Milo
martes, 24 de febrero de 2009
Mañana (by milo)
Mañana. Día soleado. Caminó con las manos dentro de los bolsillos, la mochila al hombro y la mirada clavada en la vereda, expectante de la próxima baldosa. Un perro ladró muy cerca de ella. Levantó la vista. Enseguida la volvió a bajar. Esperó el semáforo. Cuando el mar de automóviles se abrió recuperó el paso. Su corazón se aceleró revolucionando la sangre y agitando la respiración. Necesitó alzar la vista. No quería detenerse. Se mareó al recibir la luminosidad del día de lleno en su rostro. Trató de resistir entrecerrando un ojo, el cielo estaba demasiado límpido y azulino. La calma retornó a su organismo. La vereda volvió a ser su objeto de enfoque. Sintió por un momento algo similar a la esperanza.
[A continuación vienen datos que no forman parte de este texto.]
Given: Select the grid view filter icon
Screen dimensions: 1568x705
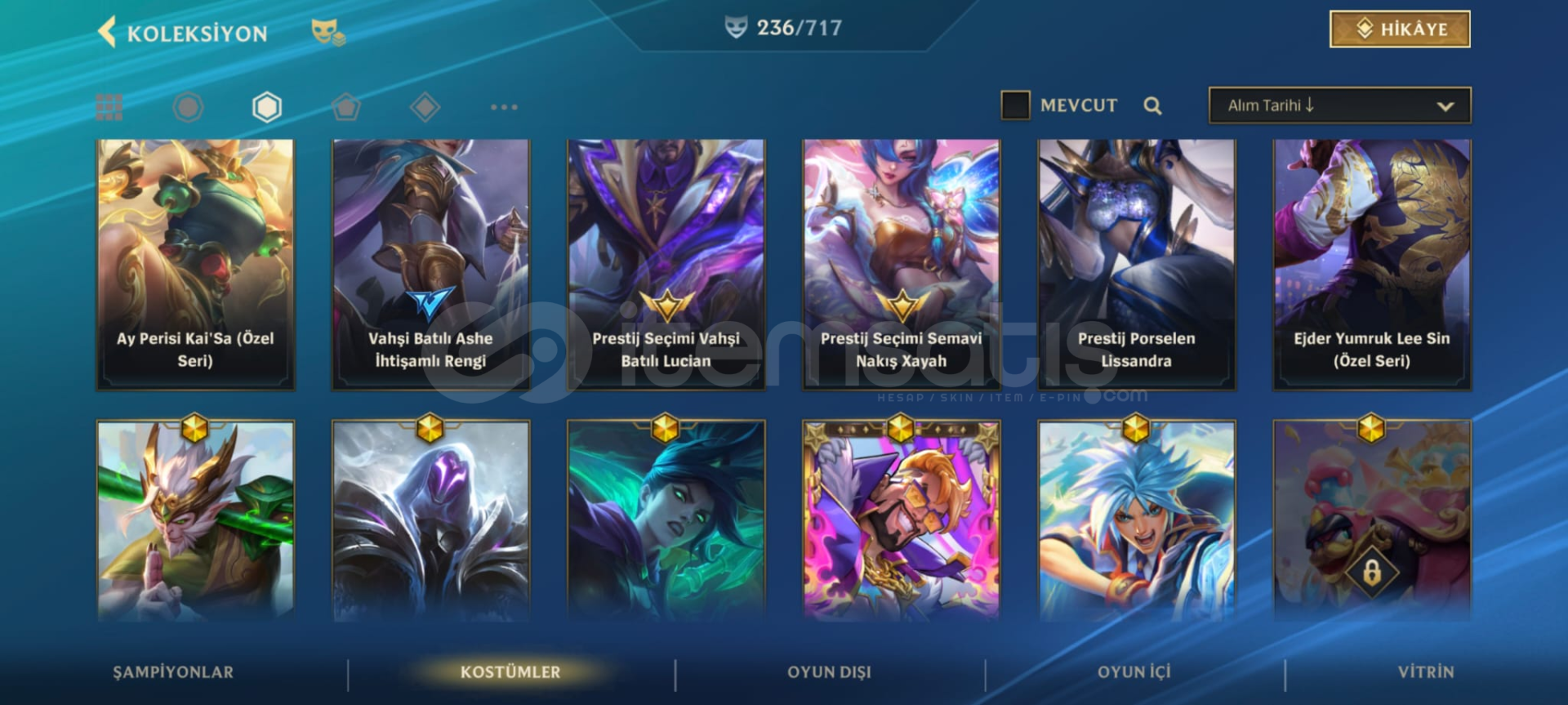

Había leído que los griegos consideraban a la esperanza el peor de los males. Siguió caminando. El sol cansado de una larga y extenuante jornada de labor comenzaba su retirada. Se estremeció. Una corriente de electricidad le recorrió el cuello hasta la espalda. ‘Por favor, por favor’ susurró, con tanta vehemencia que ningún dios piadoso podría desoírla. Frente a ella a menos de setenta metros, su destino. Una puerta. Erosionada por el aire sucio de ciudad. Los años habían sido implacables con el trozo de madera, sin embargo, a ella se le figuraba hermosa, inmejorable, salvadora. Sonrió tímidamente como pidiéndose permiso. De repente, se detuvo completamente. Contuvo el aliento y reprimió el llanto. Con el tiempo había aprendido a llorar en silencio. Ningún dios la había escuchado. Un hombre fornido y con aspecto descuidado sonreía furiosamente mientras se interponía entre ella y la maltratada puerta. El hombre se aproximó a ella borrando, con cada paso que daba, la sonrisa que antes exhibía orgullosamente. No tenía fin echarse a correr. Lo sabía, por lo tanto, ni se movió. Una lágrima kamikaze escapando a la resistencia que ella ejercía, rodó por su mejilla hasta su boca ligeramente abierta. Él la tomó fuerte del brazo, haciendo presión sobre un viejo pero persistente hematoma. Ya emprendido el regreso, prefirió no mirar atrás. La puerta cada vez se divisaba más pequeña y oscura. Ni bien llegaron a la casa, las gotas de lluvia que habían comenzado a caer evolucionaron en una fuerte tormenta. La peor de este invierno comentarían las vecinas mientras baldeaban sus veredas a la mañana siguiente. Quizás y lamentablemente los griegos tenían razón.